● **Excerpt**:
■ ■ ■ ■
Coastal communities embrace My Beach Your Beach
Our My Beach - Your Beach campaign came to a close on 15 September, along with this summer's short bathing season. Launched in mid-July, just as we were easing out of lockdown, the campaign aimed to help improve water quality at six of Scotland’s well-loved beaches by encouraging people to take better care with habits, both on the beach and at home.
Now, as we look to the autumn and winter, it is heartening to see that despite 51% of people thinking dog poo is an issue and 33% believing litter is an issue at their beaches, 69% of those surveyed have said they are willing to pick up litter when visiting the beach in order to leave it cleaner than they found it.
The campaign raised awareness of the potential impact on bathing water by dog fouling and encouraging gulls by feeding and leaving litter. It did this through a combination of messaging online and campaign posters on bins and lamp-posts on site. Although lockdown restrictions made impact monitoring impossible this year, 'My Beach- Your Beach' has been shown to significantly reduce the amount of litter and dog poo at campaign beaches in previous years.
■ ■ ■ ■
● **Supplied material**:
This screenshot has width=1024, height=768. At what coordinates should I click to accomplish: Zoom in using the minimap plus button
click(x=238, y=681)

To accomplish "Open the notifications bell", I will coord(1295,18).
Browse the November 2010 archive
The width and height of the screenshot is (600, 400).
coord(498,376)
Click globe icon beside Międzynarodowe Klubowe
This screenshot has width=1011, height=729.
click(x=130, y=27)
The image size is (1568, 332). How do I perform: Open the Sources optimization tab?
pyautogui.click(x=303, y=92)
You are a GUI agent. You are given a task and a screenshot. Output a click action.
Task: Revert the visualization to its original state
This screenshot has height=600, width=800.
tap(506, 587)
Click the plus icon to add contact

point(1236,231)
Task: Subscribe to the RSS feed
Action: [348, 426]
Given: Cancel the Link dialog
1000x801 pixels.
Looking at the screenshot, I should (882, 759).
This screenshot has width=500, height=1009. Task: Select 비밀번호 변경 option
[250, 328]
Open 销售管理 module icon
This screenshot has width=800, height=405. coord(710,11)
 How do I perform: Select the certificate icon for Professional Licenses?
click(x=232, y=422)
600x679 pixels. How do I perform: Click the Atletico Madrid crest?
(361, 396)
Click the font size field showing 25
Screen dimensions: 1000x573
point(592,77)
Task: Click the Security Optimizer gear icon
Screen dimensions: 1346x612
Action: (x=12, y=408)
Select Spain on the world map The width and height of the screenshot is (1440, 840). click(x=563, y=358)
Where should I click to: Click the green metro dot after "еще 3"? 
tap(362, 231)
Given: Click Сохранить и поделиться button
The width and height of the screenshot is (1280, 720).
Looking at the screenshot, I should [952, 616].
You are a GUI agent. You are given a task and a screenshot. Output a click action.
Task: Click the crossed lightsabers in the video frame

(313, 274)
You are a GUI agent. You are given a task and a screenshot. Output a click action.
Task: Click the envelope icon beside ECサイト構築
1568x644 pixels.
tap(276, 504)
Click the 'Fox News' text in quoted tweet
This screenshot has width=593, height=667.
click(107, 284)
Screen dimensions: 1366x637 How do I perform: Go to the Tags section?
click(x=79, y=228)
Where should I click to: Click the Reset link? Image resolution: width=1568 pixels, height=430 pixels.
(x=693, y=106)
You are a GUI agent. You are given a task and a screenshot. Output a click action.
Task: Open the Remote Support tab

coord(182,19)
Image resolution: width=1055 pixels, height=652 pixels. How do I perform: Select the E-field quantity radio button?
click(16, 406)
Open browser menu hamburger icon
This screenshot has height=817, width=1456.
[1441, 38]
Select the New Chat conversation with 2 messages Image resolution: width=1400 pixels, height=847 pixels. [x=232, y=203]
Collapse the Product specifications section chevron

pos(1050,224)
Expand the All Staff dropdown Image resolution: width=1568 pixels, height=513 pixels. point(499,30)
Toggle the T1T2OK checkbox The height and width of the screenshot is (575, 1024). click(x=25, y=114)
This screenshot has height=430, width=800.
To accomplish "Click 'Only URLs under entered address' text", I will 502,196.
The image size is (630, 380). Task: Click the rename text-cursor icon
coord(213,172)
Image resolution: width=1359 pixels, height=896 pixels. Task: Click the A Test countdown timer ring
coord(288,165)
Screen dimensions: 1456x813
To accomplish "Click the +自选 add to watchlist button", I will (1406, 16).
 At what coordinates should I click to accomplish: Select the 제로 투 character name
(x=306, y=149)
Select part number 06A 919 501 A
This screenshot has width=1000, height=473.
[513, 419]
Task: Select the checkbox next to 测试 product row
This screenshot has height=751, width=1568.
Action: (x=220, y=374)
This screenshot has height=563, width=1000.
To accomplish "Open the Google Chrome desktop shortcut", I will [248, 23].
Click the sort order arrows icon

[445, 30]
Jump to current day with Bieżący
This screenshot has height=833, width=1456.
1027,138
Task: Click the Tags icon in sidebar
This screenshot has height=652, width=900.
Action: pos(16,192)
■ ■ ■ ■
● **Exercise**:
Continue the beach campaign article from its final sentence.

● **Written answer**:
In addition, a new programme of online activity in the face of lockdown this year, was geared towards celebrating and engaging people with their local beaches, through information, quizes, photo galleries and a virtual Doggy Ambassador competition. These online interactives reached over 75,000 people across the six sites, with 77% on average having noticed at least one campaign message and 80% saying they'd like to see more campaign activity in the future.
Now in its third year, the campaign expanded to two new great beaches this year: Irvine and Troon, as well as Ayr, Kinghorn, Portobello and Fisherrow Sands.
Paul Wallace, Campaigns and Innovation Manager at Keep Scotland Beautiful, said,
“This summer, our local neighbourhoods became even more precious to many of us. For those #LuckyToLiveHere by the beach, the unprecedented pressures of more people taking holidays and day trips in Scotland, consuming more single-use items and take-away food and using limited services, such as toilets and bins, were felt.
“We’re grateful to both council staff and members of the fantastic community groups at each site for working tirelessly to keep their beaches clean for everyone to enjoy. Equally, we are delighted to find that, following this summer’s campaign, over two thirds of people from local communities have indicated that they would do their part to leave their beaches cleaner than they found them when they visit. Cleaner sands can lead to cleaner seas – a win win for our beach environments and communities.”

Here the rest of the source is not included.